Dataset records START

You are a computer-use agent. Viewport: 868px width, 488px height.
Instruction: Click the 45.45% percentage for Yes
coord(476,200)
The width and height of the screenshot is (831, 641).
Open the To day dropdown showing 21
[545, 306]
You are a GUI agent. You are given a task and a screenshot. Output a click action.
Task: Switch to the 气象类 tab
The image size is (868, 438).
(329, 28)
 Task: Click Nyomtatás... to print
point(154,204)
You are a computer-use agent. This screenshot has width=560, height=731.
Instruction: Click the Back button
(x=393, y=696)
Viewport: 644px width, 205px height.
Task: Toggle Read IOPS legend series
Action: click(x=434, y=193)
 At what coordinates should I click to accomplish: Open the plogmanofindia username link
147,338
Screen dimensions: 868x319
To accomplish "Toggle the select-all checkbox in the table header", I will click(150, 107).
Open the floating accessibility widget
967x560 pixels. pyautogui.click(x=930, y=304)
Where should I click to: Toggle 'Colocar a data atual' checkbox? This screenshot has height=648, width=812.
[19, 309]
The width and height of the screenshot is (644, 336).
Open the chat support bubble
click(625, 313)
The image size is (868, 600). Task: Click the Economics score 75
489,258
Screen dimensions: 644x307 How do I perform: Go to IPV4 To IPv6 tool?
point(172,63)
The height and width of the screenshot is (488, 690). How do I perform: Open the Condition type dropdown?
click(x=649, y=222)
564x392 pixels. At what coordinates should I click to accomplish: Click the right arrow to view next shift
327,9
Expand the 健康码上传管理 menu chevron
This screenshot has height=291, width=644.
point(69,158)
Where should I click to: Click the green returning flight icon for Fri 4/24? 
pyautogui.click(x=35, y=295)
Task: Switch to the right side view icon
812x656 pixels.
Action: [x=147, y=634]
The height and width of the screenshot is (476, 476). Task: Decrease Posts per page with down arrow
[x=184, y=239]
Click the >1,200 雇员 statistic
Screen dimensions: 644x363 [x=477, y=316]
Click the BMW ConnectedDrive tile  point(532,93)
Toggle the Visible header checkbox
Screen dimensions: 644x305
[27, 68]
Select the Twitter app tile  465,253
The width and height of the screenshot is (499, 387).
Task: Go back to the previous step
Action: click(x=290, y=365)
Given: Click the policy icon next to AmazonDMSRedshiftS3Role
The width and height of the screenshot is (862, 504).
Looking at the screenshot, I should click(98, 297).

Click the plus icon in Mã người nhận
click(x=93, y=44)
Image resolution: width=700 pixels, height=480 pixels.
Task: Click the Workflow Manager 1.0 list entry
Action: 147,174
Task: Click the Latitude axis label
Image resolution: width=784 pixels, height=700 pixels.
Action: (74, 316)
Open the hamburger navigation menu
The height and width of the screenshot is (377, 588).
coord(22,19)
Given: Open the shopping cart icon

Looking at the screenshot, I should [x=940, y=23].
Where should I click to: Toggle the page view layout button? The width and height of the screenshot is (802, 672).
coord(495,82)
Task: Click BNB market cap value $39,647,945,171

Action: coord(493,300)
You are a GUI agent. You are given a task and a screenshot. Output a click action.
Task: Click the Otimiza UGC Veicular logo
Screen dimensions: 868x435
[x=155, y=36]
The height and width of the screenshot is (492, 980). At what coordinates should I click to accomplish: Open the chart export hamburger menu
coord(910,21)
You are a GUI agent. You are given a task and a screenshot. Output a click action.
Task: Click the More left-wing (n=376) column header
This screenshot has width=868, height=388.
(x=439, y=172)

Dataset records END

■ Problem to work on: Copy every record precisely, omitting nothing.

■ Exercise solution:
You are a computer-use agent. Viewport: 868px width, 488px height.
Instruction: Click the 45.45% percentage for Yes
coord(476,200)
The width and height of the screenshot is (831, 641).
Open the To day dropdown showing 21
[545, 306]
You are a GUI agent. You are given a task and a screenshot. Output a click action.
Task: Switch to the 气象类 tab
The image size is (868, 438).
(329, 28)
 Task: Click Nyomtatás... to print
point(154,204)
You are a computer-use agent. This screenshot has width=560, height=731.
Instruction: Click the Back button
(x=393, y=696)
Viewport: 644px width, 205px height.
Task: Toggle Read IOPS legend series
Action: click(x=434, y=193)
 At what coordinates should I click to accomplish: Open the plogmanofindia username link
147,338
Screen dimensions: 868x319
To accomplish "Toggle the select-all checkbox in the table header", I will click(150, 107).
Open the floating accessibility widget
967x560 pixels. pyautogui.click(x=930, y=304)
Where should I click to: Toggle 'Colocar a data atual' checkbox? This screenshot has height=648, width=812.
[19, 309]
The width and height of the screenshot is (644, 336).
Open the chat support bubble
click(625, 313)
The image size is (868, 600). Task: Click the Economics score 75
489,258
Screen dimensions: 644x307 How do I perform: Go to IPV4 To IPv6 tool?
point(172,63)
The height and width of the screenshot is (488, 690). How do I perform: Open the Condition type dropdown?
click(x=649, y=222)
564x392 pixels. At what coordinates should I click to accomplish: Click the right arrow to view next shift
327,9
Expand the 健康码上传管理 menu chevron
This screenshot has height=291, width=644.
point(69,158)
Where should I click to: Click the green returning flight icon for Fri 4/24? 
pyautogui.click(x=35, y=295)
Task: Switch to the right side view icon
812x656 pixels.
Action: [x=147, y=634]
The height and width of the screenshot is (476, 476). Task: Decrease Posts per page with down arrow
[x=184, y=239]
Click the >1,200 雇员 statistic
Screen dimensions: 644x363 [x=477, y=316]
Click the BMW ConnectedDrive tile  point(532,93)
Toggle the Visible header checkbox
Screen dimensions: 644x305
[27, 68]
Select the Twitter app tile  465,253
The width and height of the screenshot is (499, 387).
Task: Go back to the previous step
Action: click(x=290, y=365)
Given: Click the policy icon next to AmazonDMSRedshiftS3Role
The width and height of the screenshot is (862, 504).
Looking at the screenshot, I should click(98, 297).

Click the plus icon in Mã người nhận
click(x=93, y=44)
Image resolution: width=700 pixels, height=480 pixels.
Task: Click the Workflow Manager 1.0 list entry
Action: 147,174
Task: Click the Latitude axis label
Image resolution: width=784 pixels, height=700 pixels.
Action: (74, 316)
Open the hamburger navigation menu
The height and width of the screenshot is (377, 588).
coord(22,19)
Given: Open the shopping cart icon

Looking at the screenshot, I should [x=940, y=23].
Where should I click to: Toggle the page view layout button? The width and height of the screenshot is (802, 672).
coord(495,82)
Task: Click BNB market cap value $39,647,945,171

Action: coord(493,300)
You are a GUI agent. You are given a task and a screenshot. Output a click action.
Task: Click the Otimiza UGC Veicular logo
Screen dimensions: 868x435
[x=155, y=36]
The height and width of the screenshot is (492, 980). At what coordinates should I click to accomplish: Open the chart export hamburger menu
coord(910,21)
You are a GUI agent. You are given a task and a screenshot. Output a click action.
Task: Click the More left-wing (n=376) column header
This screenshot has width=868, height=388.
(x=439, y=172)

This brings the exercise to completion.